Published online Aug 26, 2015. doi: 10.4252/wjsc.v7.i7.1039
Peer-review started: November 26, 2014
First decision: January 8, 2015
Revised: May 18, 2015
Accepted: July 16, 2015
Article in press: July 19, 2015
Published online: August 26, 2015
Although advanced stage aggressive non-Hodgkin’s lymphomas and Hodgkin’s disease are thought to be chemotherapy-responsive cancers, a considerable number of patients either relapse or never attain a remission. High-dose therapy (HDT) followed by autologous stem cell transplantation (ASCT) is often the only possibility of cure for most of these patients. However, many controversial issues still remain with respect to HDT/ASCT for lymphomas, including its role for, the optimal timing of transplantation, the best conditioning regimen and the potential use of localized radiotherapy or immunologic methods to decrease post-transplant recurrence. Recently, mainly due to the unavailability of carmustine, several novel conditioning protocols have been clinically developed, with the aim of improving the overall outcome by enhancing the anti-lymphoma effect and, at the same time, by reducing short and long-term toxicity. Furthermore, the better safety profiles of novel approaches would definitively allow patients aged more than 65-70 years to benefit from this therapeutic option. In this review, we will briefly discuss the most relevant and recent data available regarding HDT/ASCT in lymphomas.
Core tip: High-dose therapy (HDT) followed by autologous stem cell transplantation (ASCT) is considered the golden standard for the vast majority of patients with both Hodgkin and non-Hodgkin lymphoma, who either relapse or never attain a remission. However, several questions about HDT/ASCT still remain unanswered, also comprising, but not limited to, its role in newly diagnosed patients with advanced stage disease. The incorporation of novel drugs in both salvage and conditioning regimens has recently revitalized the HDT/ASCT area, with several phase I-II trials performed during the last 5 years. This review will focus on the most recent data regarding HDT/ASCT in lymphomas.

Dataset records |

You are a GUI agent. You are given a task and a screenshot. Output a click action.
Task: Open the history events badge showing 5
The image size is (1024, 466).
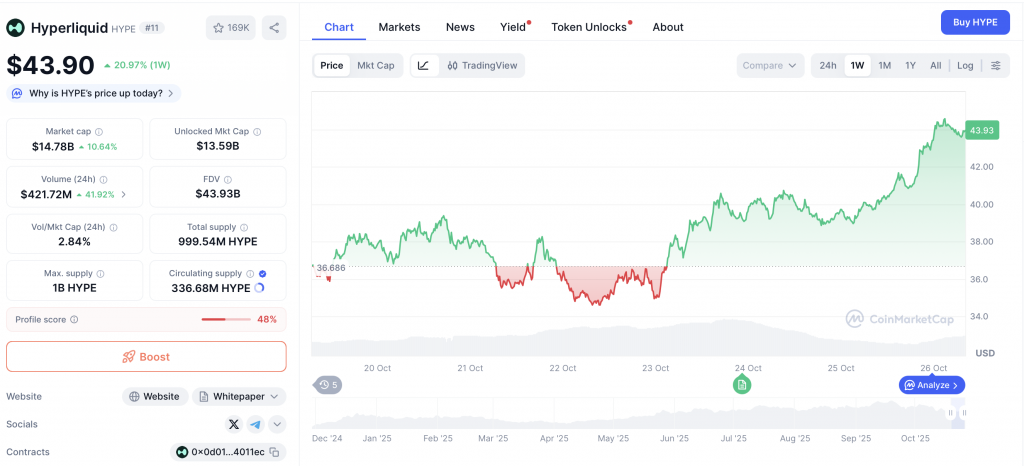[327, 384]

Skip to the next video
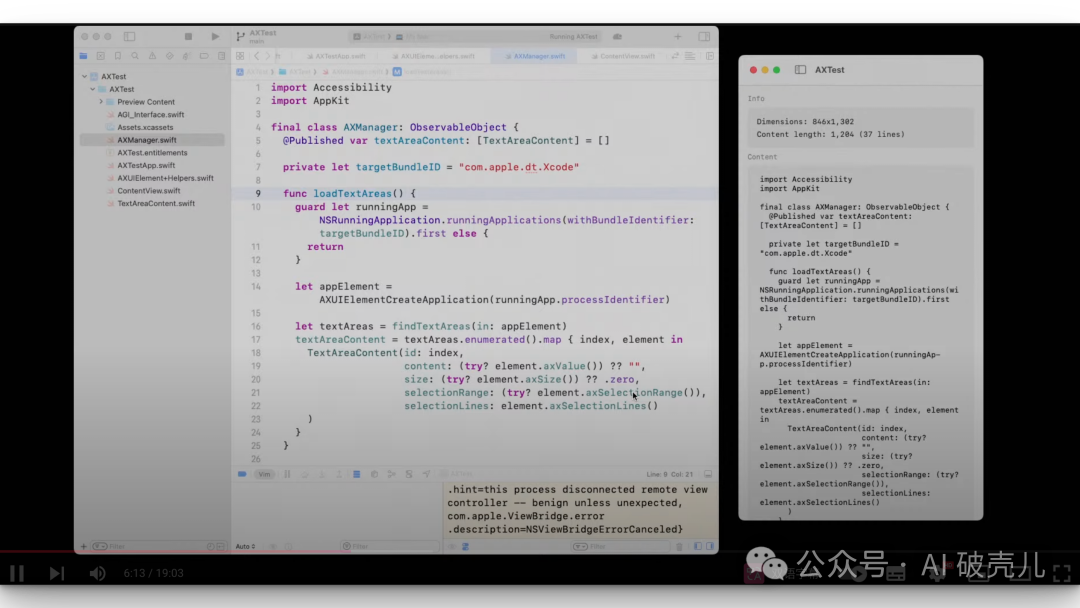point(56,573)
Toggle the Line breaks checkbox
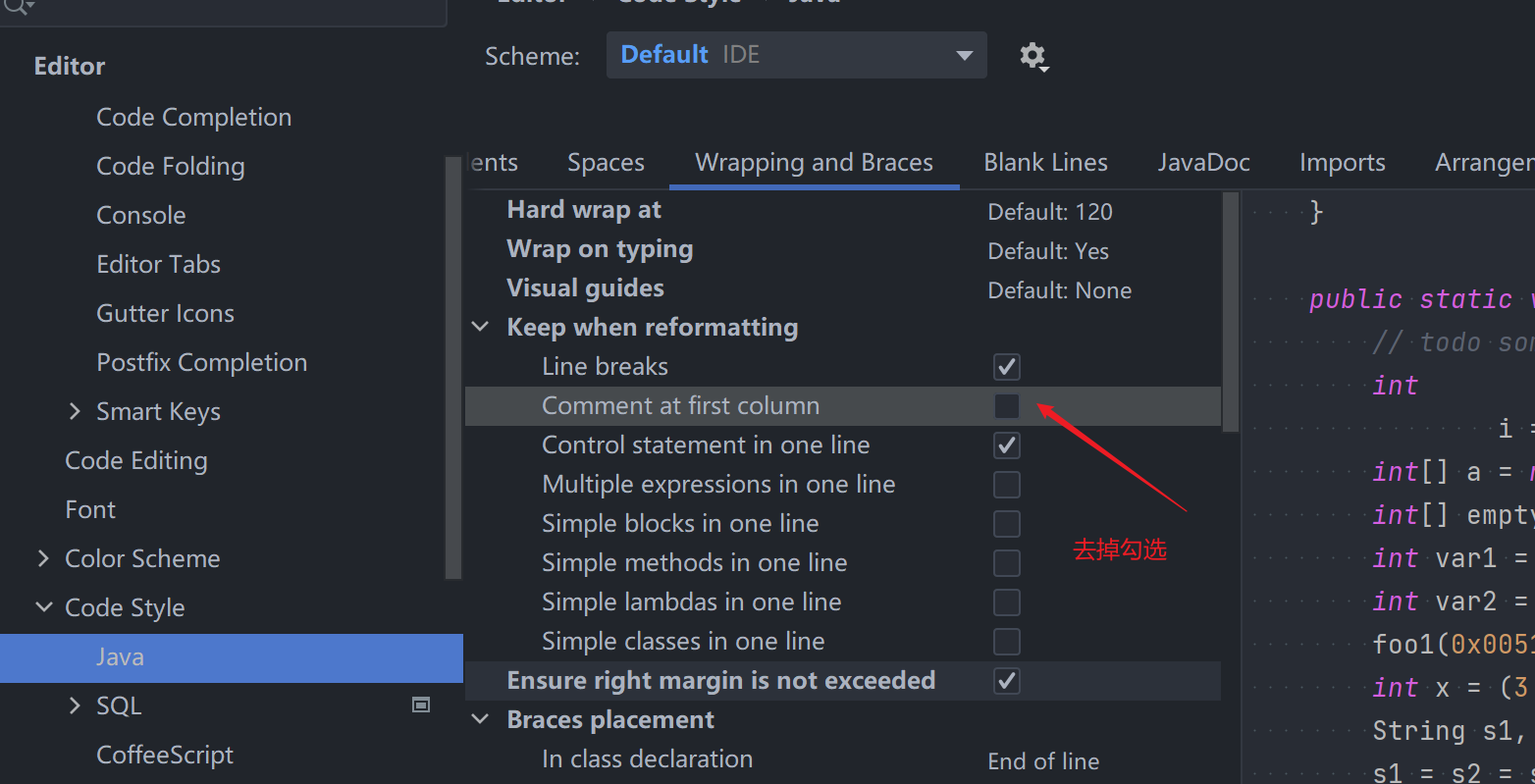The height and width of the screenshot is (784, 1535). (x=1006, y=367)
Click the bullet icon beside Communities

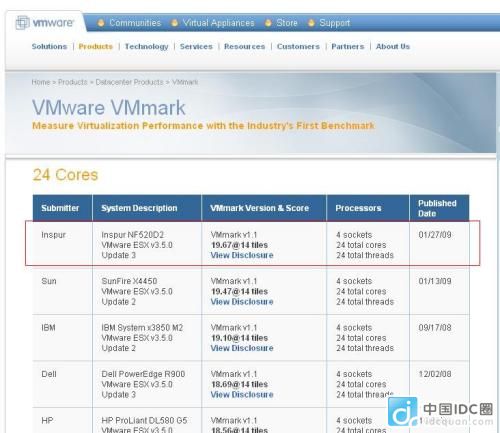click(101, 23)
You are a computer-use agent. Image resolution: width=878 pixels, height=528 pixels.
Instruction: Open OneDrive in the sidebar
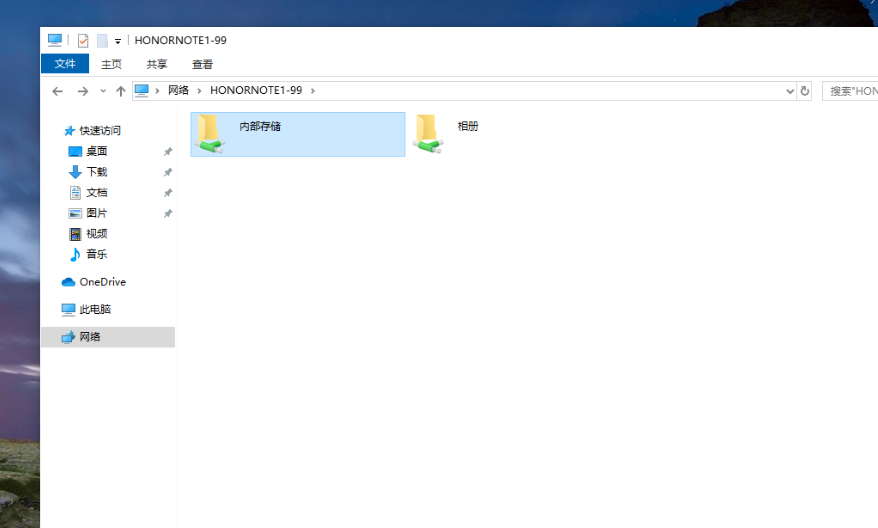[x=102, y=282]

Exercise |
Translate this sentence from the lymphoma review text above into Spanish: "In this review, we will briefly discuss the most relevant and recent data available regarding HDT/ASCT in lymphomas."

Exercise response |
En esta revisión, analizaremos brevemente los datos más relevantes y recientes disponibles sobre la HDT/ASCT en los linfomas.